**Exercise prompt**
Scan the material and copy out each line where the word "Competition" occurs.

**Task data**
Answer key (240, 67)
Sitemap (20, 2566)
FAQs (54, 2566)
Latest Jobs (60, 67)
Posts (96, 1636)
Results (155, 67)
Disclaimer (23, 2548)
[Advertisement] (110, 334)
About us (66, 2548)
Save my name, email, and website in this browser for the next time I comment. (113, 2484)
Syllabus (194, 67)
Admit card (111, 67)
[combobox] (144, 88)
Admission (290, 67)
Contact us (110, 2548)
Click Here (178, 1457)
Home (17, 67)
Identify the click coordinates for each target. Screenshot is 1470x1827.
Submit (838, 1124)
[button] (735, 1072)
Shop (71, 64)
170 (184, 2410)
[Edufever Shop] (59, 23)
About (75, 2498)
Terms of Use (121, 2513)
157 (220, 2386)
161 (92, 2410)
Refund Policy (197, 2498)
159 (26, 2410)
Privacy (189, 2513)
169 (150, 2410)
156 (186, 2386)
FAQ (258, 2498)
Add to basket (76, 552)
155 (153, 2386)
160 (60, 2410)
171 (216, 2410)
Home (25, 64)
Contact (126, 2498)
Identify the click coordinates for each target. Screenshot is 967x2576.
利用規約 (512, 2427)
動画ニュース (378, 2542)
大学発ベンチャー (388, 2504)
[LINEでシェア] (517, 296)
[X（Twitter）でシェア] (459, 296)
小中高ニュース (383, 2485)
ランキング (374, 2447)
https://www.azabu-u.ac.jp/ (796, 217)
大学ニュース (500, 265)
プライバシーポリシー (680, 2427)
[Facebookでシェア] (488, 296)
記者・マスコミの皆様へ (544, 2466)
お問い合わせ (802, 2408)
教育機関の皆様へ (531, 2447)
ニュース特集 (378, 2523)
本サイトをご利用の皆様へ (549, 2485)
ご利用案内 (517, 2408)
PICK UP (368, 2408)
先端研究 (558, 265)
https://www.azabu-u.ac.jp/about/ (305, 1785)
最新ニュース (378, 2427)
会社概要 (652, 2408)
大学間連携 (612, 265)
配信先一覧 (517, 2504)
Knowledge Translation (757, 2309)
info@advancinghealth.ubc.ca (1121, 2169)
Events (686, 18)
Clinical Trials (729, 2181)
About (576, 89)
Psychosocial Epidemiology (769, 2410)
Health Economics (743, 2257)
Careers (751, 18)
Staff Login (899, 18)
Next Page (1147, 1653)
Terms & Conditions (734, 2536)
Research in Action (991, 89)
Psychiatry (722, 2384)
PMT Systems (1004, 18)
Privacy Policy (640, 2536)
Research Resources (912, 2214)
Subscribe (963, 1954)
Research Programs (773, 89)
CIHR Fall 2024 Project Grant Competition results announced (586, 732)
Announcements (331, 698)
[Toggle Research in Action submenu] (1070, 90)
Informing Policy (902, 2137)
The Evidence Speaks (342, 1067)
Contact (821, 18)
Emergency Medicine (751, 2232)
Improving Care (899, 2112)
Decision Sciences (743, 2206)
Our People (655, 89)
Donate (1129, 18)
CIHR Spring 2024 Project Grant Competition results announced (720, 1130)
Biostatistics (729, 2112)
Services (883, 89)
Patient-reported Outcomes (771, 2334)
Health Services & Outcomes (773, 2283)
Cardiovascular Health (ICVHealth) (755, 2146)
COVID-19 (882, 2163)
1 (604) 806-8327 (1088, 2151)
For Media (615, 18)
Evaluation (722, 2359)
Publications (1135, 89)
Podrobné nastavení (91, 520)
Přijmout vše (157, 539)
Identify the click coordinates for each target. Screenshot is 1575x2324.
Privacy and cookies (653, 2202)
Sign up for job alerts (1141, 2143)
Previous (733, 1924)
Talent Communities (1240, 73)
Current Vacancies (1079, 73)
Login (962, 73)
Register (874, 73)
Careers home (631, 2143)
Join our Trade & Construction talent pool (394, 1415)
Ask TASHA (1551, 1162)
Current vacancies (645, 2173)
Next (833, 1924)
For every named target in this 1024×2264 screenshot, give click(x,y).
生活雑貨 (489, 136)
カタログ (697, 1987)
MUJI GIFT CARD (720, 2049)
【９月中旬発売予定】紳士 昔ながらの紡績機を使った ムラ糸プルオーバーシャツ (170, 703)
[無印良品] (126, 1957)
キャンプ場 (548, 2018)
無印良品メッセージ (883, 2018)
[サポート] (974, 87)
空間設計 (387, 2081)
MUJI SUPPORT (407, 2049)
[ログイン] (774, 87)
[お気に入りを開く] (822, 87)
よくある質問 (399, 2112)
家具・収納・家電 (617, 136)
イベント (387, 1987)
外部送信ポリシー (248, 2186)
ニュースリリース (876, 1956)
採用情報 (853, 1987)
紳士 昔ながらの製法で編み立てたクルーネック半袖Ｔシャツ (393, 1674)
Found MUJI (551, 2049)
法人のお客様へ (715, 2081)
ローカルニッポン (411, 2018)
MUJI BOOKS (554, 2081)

**Response area**
CIHR Fall 2024 Project Grant Competition results announced (586, 732)
CIHR Spring 2024 Project Grant Competition results announced (720, 1130)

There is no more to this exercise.